In order to evaluate the effectiveness of proposed components in B3SM, we performed an ablation study for the two-scheme learning, USIM, and B-Loss. Table X illustrates the results of the ablation study for B3SM. Here, FusionNet is utilized as the baseline architecture. In two-scheme learning, the basic architecture of FusionNet is utilized as the first baseline architecture in S1, and the modified FusionNet of which all deconvolution operations are replaced by USIM is utilized in the second architecture of S2. On the contrary, in one-scheme learning, FusionNet with the illustrated upscale operation is utilized. All deconvolution operations in the decoder part of FusionNet are replaced by USIM and other upscale operations for one-scheme learning. The ablation study demonstrates that the performance of B3SM is improved by three main components; two-scheme learning, USIM, and B-Loss. Two-scheme learning improved IoU and B-IoU values in most cases, especially when it utilized with USIM and B-Loss. USIM outperformed than other merge operations with two-scheme learning as well as offered the higher evaluation scores than other deconvolution operations which are used in one-scheme learning. B-Loss improved the B-IoU in most cases, but the utilization of B-Loss in the second scheme (S2) somewhat reduces an IoU value while increasing an B-IoU value.

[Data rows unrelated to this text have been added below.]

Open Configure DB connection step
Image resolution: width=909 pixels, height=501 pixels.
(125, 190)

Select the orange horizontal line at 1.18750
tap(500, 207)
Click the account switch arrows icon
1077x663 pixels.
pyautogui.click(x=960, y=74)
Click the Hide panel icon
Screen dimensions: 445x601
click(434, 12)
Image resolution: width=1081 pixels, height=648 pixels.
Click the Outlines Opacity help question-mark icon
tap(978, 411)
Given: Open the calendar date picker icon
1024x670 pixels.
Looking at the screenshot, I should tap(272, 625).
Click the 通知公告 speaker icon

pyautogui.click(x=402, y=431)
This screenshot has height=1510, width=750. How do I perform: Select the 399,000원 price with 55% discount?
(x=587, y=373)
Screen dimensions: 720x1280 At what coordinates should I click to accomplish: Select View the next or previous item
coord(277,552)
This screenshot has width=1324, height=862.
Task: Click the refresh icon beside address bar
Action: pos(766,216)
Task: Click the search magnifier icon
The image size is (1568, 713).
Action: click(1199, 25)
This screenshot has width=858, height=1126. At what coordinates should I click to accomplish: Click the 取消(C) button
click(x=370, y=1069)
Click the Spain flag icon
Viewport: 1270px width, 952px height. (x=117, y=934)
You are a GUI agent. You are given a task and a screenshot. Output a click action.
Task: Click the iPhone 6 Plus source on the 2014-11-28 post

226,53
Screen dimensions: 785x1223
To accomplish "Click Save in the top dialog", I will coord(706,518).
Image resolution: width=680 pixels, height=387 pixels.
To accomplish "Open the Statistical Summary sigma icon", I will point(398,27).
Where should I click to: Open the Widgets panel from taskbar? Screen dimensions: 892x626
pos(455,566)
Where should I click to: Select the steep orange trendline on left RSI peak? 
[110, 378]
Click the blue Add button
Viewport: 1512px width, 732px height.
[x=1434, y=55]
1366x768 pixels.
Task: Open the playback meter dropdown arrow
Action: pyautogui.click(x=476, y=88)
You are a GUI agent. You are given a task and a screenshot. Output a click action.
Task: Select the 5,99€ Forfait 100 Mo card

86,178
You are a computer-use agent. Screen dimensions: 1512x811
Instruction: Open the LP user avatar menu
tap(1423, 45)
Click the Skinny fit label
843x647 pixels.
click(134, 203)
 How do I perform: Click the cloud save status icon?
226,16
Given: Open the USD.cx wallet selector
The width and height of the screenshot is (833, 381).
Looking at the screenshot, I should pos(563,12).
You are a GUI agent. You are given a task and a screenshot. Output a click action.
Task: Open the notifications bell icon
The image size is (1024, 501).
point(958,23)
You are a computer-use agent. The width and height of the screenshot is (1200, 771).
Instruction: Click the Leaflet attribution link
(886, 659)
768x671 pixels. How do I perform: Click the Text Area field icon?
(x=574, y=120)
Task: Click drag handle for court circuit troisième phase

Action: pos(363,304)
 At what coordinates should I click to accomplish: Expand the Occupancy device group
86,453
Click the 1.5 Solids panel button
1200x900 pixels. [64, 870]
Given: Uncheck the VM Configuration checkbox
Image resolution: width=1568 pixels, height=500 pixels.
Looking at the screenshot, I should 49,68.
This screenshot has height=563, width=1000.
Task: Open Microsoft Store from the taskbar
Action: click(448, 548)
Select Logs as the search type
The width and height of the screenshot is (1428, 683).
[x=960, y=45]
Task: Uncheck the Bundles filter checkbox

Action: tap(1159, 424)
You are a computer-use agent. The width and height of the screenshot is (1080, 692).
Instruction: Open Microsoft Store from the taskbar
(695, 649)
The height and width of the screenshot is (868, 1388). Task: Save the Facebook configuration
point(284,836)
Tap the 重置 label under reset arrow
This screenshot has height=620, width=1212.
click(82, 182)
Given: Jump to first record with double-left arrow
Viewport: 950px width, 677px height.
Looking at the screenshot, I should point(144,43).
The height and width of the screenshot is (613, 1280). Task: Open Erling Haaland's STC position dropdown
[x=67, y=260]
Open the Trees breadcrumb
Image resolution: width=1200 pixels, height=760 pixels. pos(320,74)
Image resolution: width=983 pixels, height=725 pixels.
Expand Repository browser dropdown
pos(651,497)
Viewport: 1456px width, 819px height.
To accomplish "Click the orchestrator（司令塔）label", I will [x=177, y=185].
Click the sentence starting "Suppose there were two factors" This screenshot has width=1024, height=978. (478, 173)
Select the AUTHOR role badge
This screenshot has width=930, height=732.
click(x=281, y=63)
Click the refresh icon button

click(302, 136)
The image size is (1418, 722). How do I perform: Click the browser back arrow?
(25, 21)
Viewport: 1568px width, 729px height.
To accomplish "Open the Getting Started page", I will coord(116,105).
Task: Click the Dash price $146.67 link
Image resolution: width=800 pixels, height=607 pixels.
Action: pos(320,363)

Segmentation result by our proposed architecture and other state-of-the-art models. (a) Raw image; (b) Ground truth; (c) Adapted-FCN; (d) U-NetPPL; (e) MC-FCN; (f) MS-CDN; (g) B3SM (ours). Significant changes can be found in areas with red rectangles.
This figure presents segmented results for the B3SM and the other state-of-the-art models discussed above. The B3SM provides enhanced building segmentation with accurate boundaries. In contrast, the prediction results of the other state-of-the-art models contain scattered noise in their backgrounds and unclear building boundaries based on the close proximity of the buildings. In particular, unclear boundaries of buildings are more likely to be observed in the results obtained using the Adapted-FCN and UNetPPL models. These results demonstrate that the B3SM can clearly distinguish the boundaries of segmented buildings by dividing different buildings and can also reconstruct accurate shapes for the segmented boundaries of buildings. These experimental results demonstrate that the B3SM outperforms the other deep learning architectures for building segmentation, resulting in more accurate shapes and boundaries for segmented buildings in aerial images.